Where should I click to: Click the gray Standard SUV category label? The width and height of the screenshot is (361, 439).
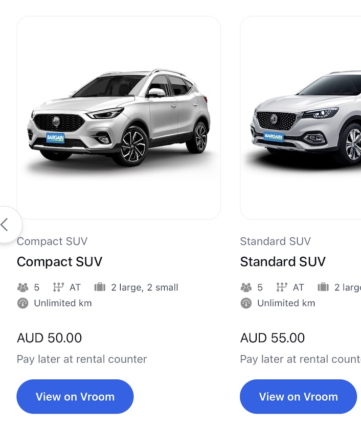pos(276,241)
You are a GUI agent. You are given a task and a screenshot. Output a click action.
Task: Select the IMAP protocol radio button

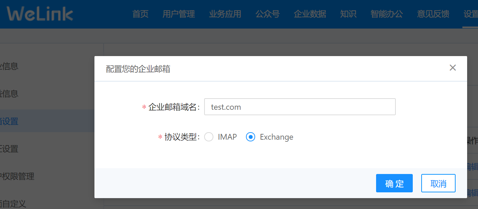point(209,137)
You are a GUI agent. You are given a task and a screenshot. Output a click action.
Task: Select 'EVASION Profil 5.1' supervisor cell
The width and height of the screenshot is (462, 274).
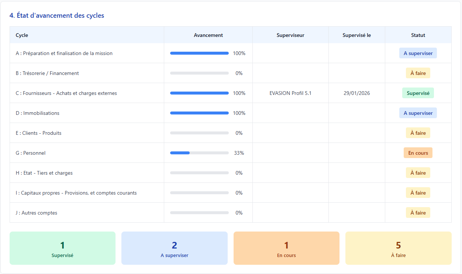[290, 93]
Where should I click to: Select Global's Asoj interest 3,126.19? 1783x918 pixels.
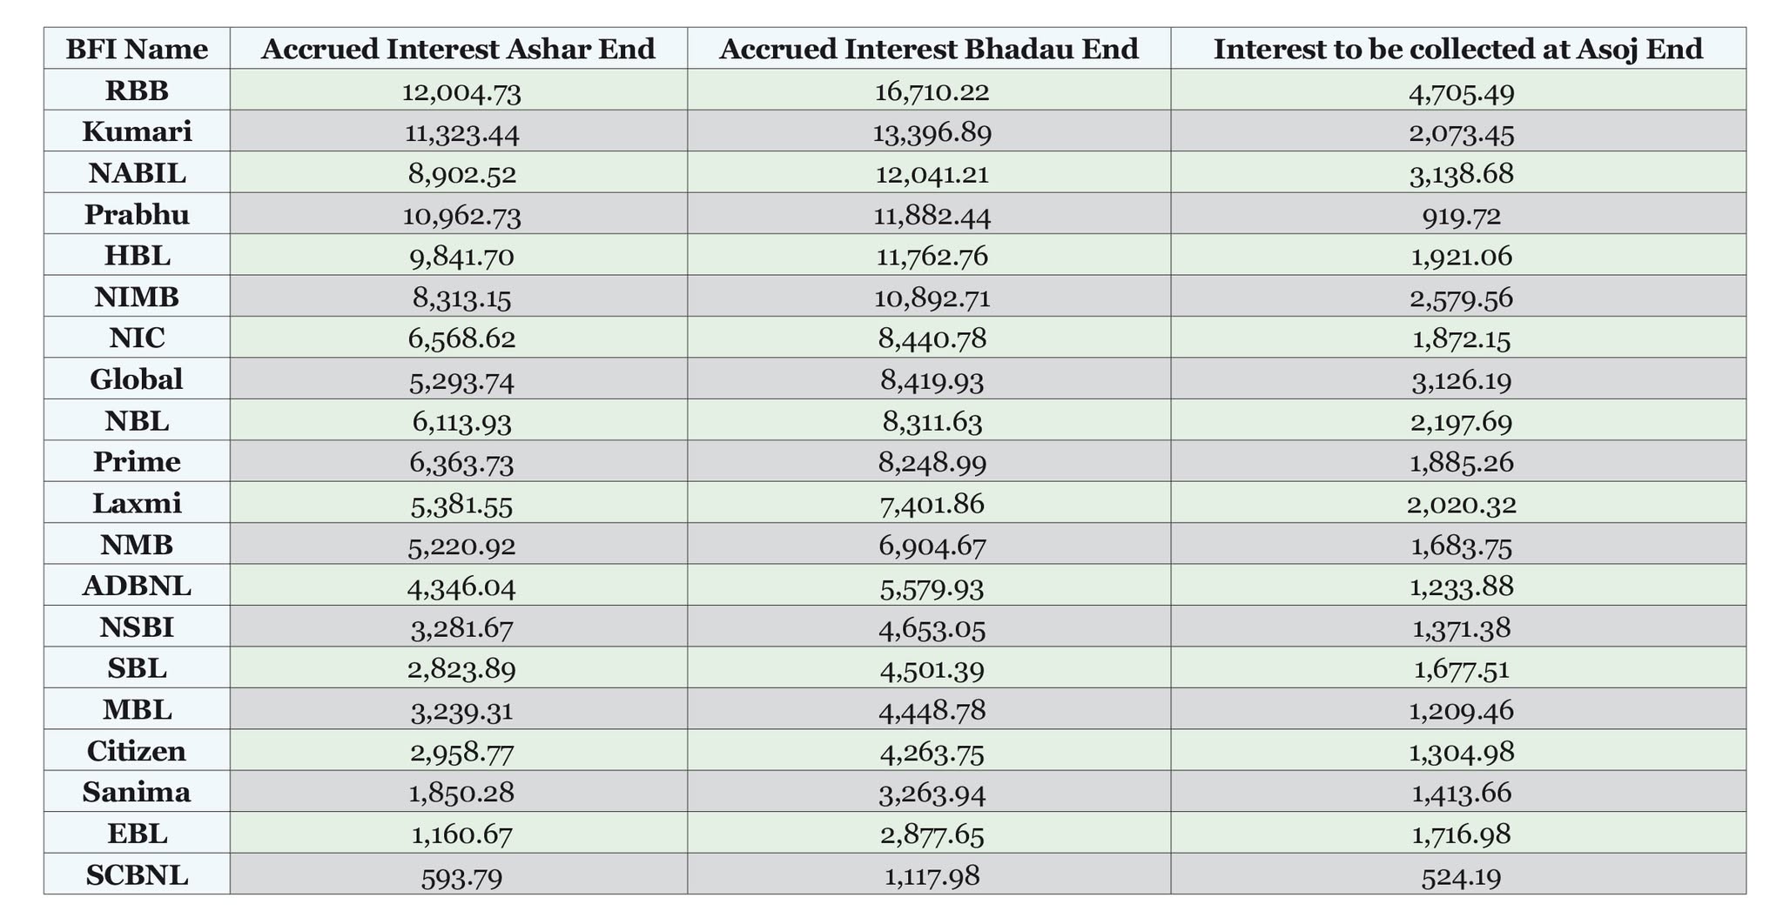click(1461, 379)
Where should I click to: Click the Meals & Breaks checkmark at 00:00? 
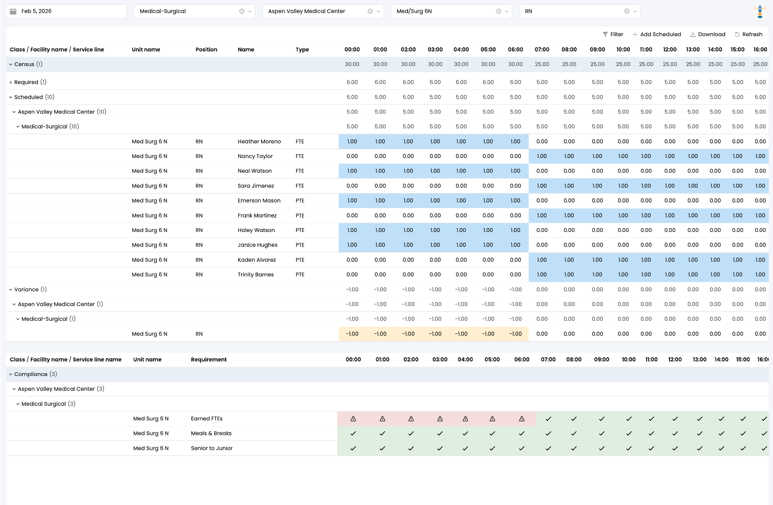(353, 433)
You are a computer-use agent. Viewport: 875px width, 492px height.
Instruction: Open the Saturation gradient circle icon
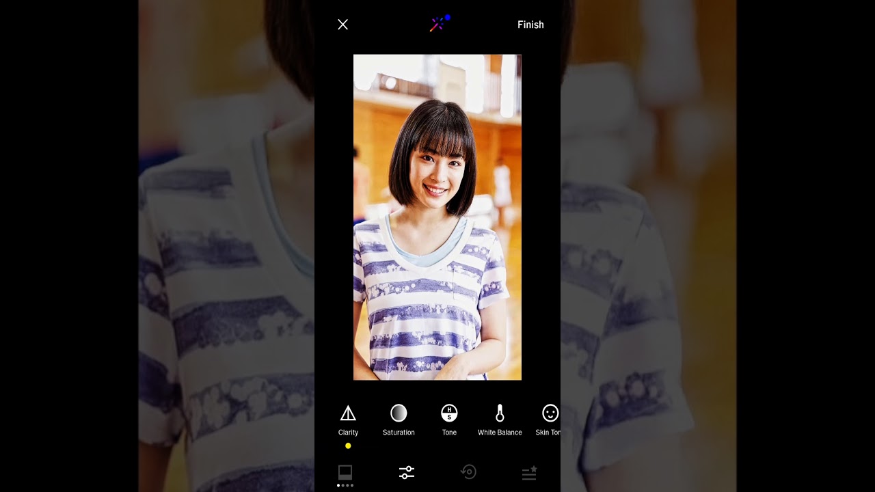pos(399,413)
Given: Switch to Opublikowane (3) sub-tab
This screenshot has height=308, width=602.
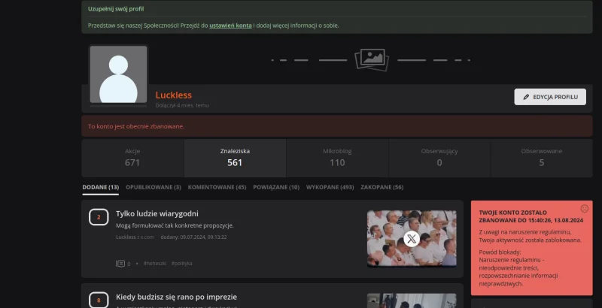Looking at the screenshot, I should (x=153, y=187).
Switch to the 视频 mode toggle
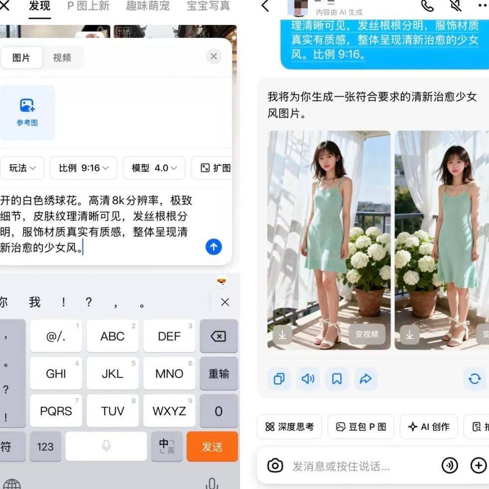This screenshot has height=489, width=489. point(62,57)
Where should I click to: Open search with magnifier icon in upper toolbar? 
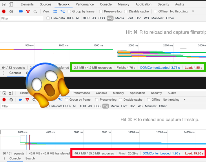click(35, 12)
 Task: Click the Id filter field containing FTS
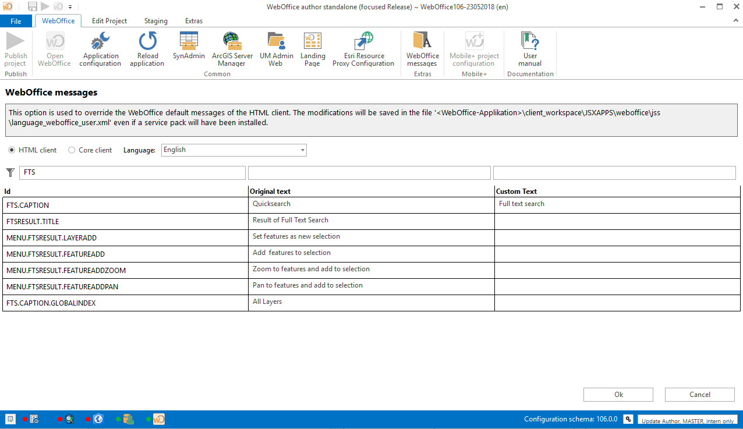132,172
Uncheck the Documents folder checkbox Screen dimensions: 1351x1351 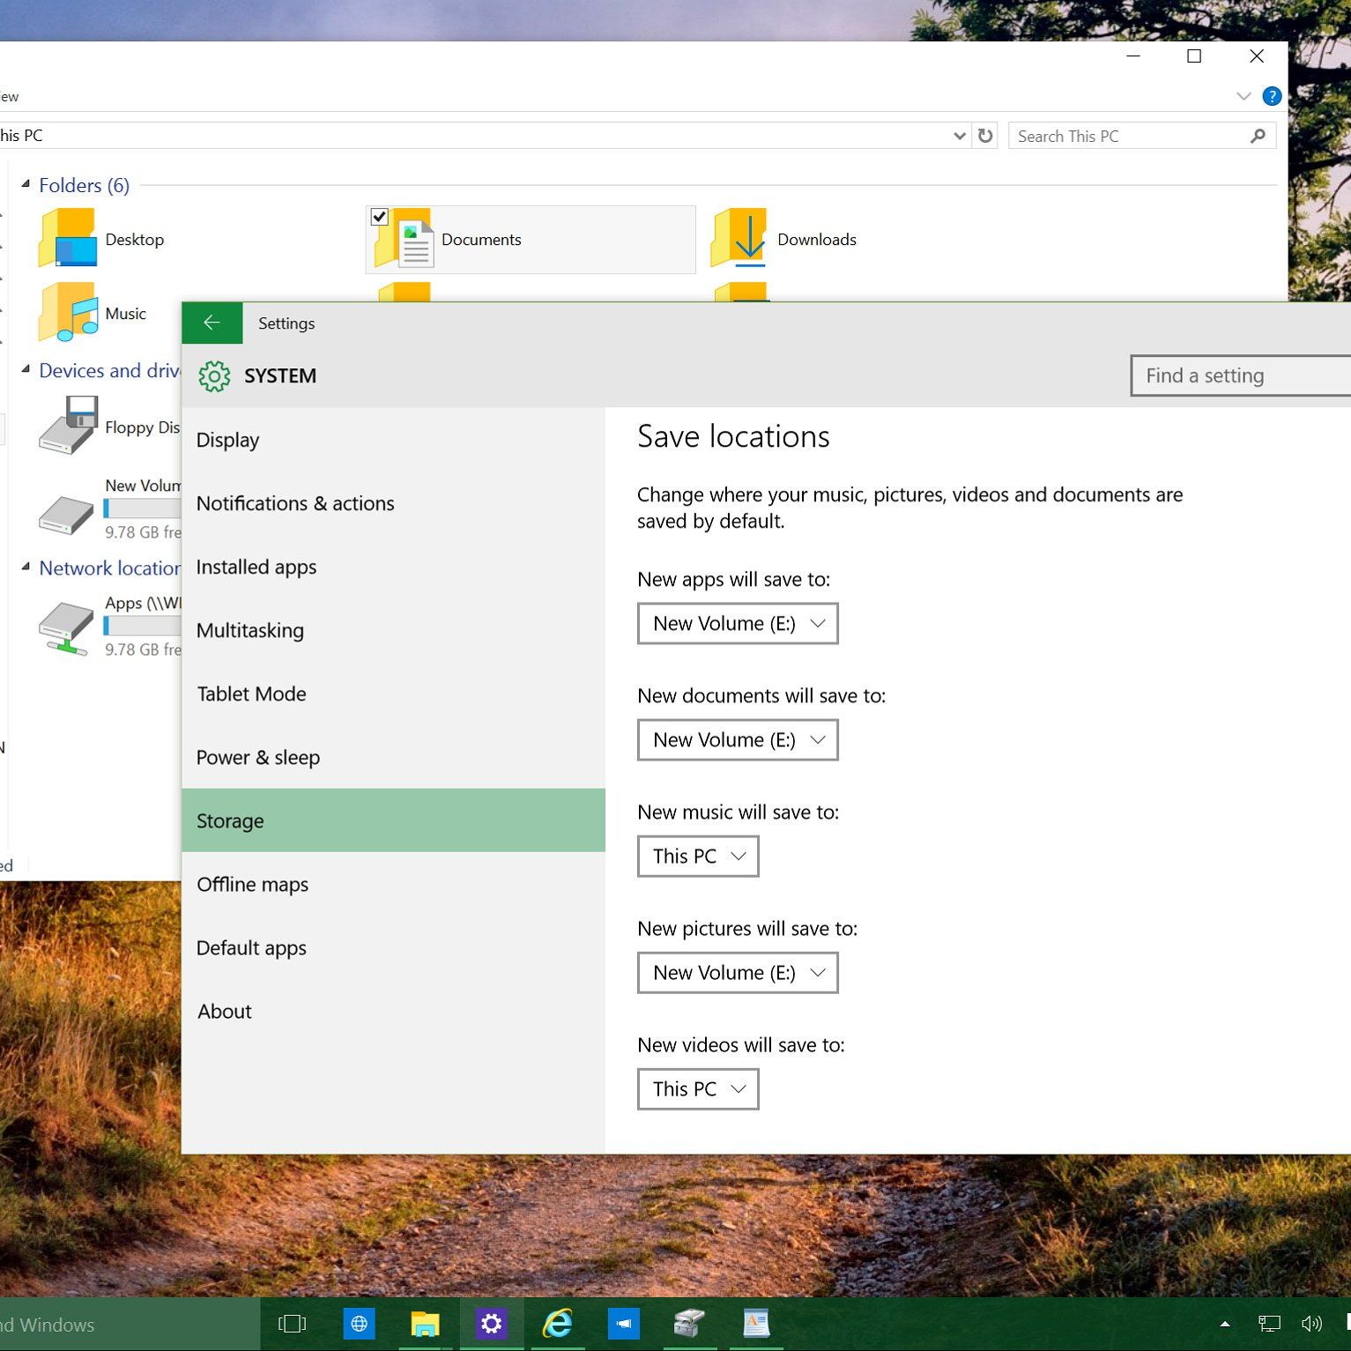(x=380, y=217)
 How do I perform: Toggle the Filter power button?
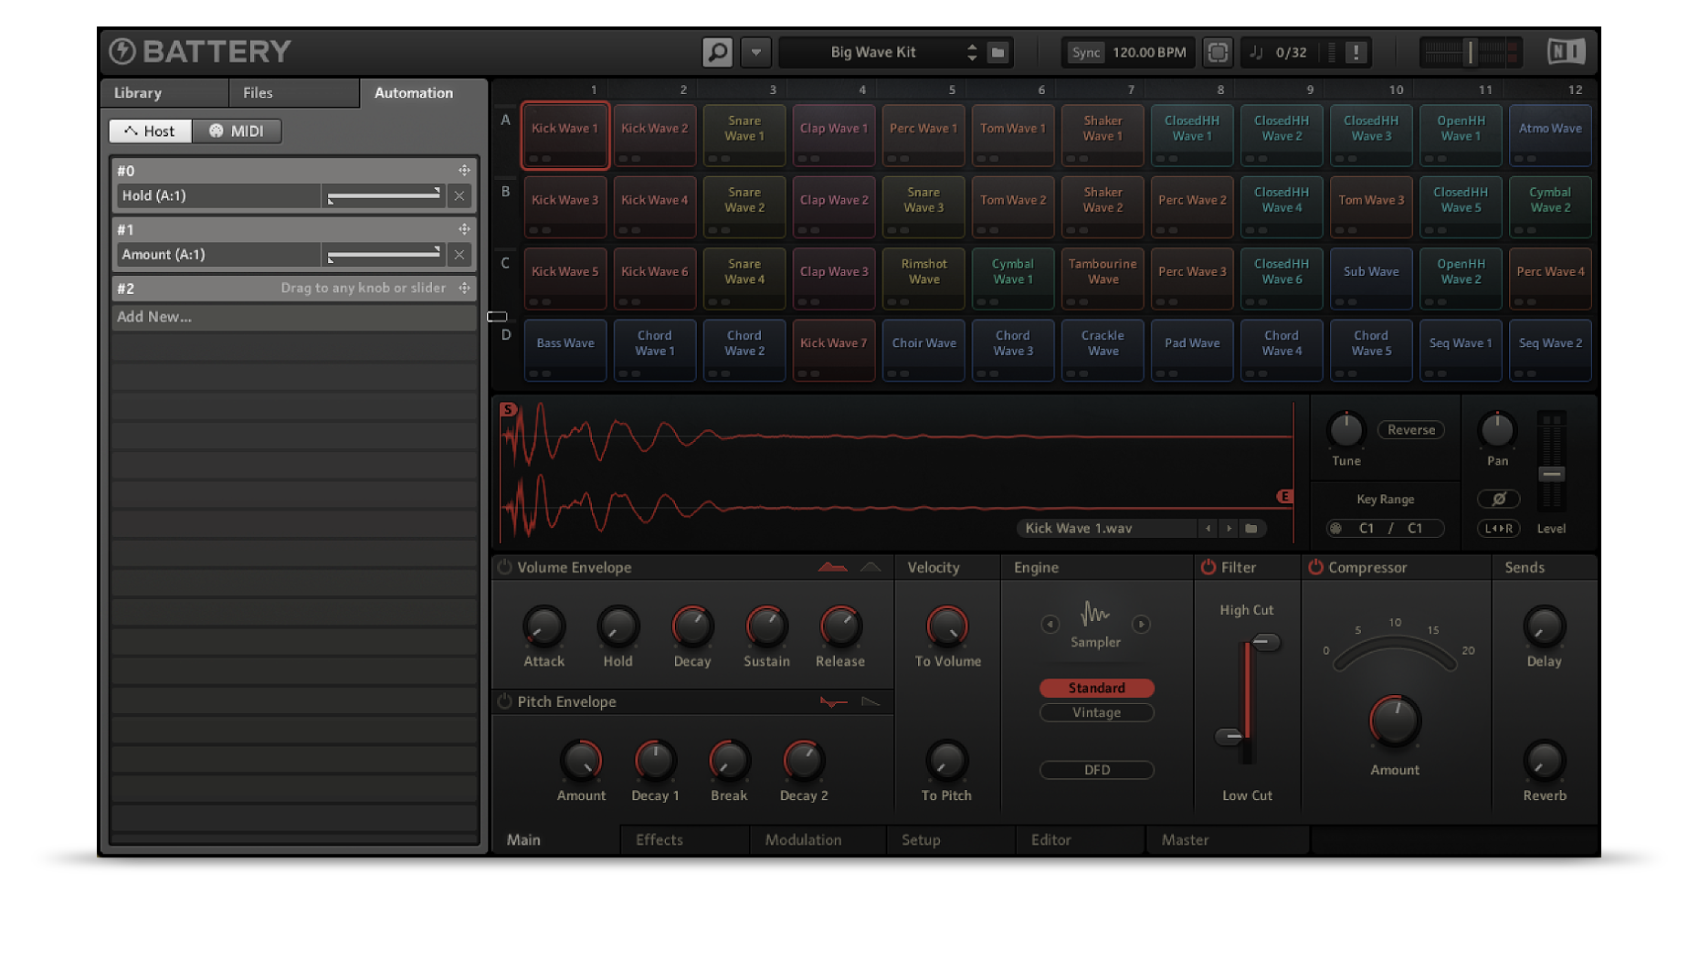(1208, 567)
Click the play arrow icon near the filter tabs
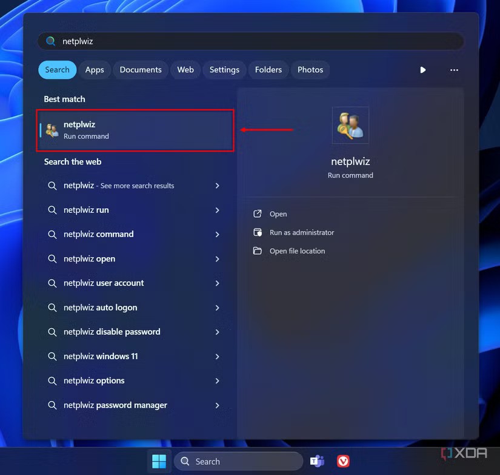Image resolution: width=500 pixels, height=475 pixels. click(x=422, y=70)
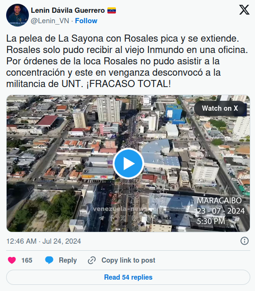The image size is (255, 291).
Task: Open Lenin Dávila Guerrero's profile avatar
Action: (18, 15)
== == ==
Exactly as written, please give again the lines from the beginning of the listing through the line containing "Task: Select 'EVASION", inclusive, without any pictures.

Where should I click to: Click the gray Standard SUV category label? The width and height of the screenshot is (361, 439).
pos(276,241)
You are a GUI agent. You are given a task and a screenshot. Output a click action.
Task: Select the IMAP protocol radio button

point(209,137)
You are a GUI agent. You are given a task and a screenshot. Output a click action.
Task: Select 'EVASION Profil 5.1' supervisor cell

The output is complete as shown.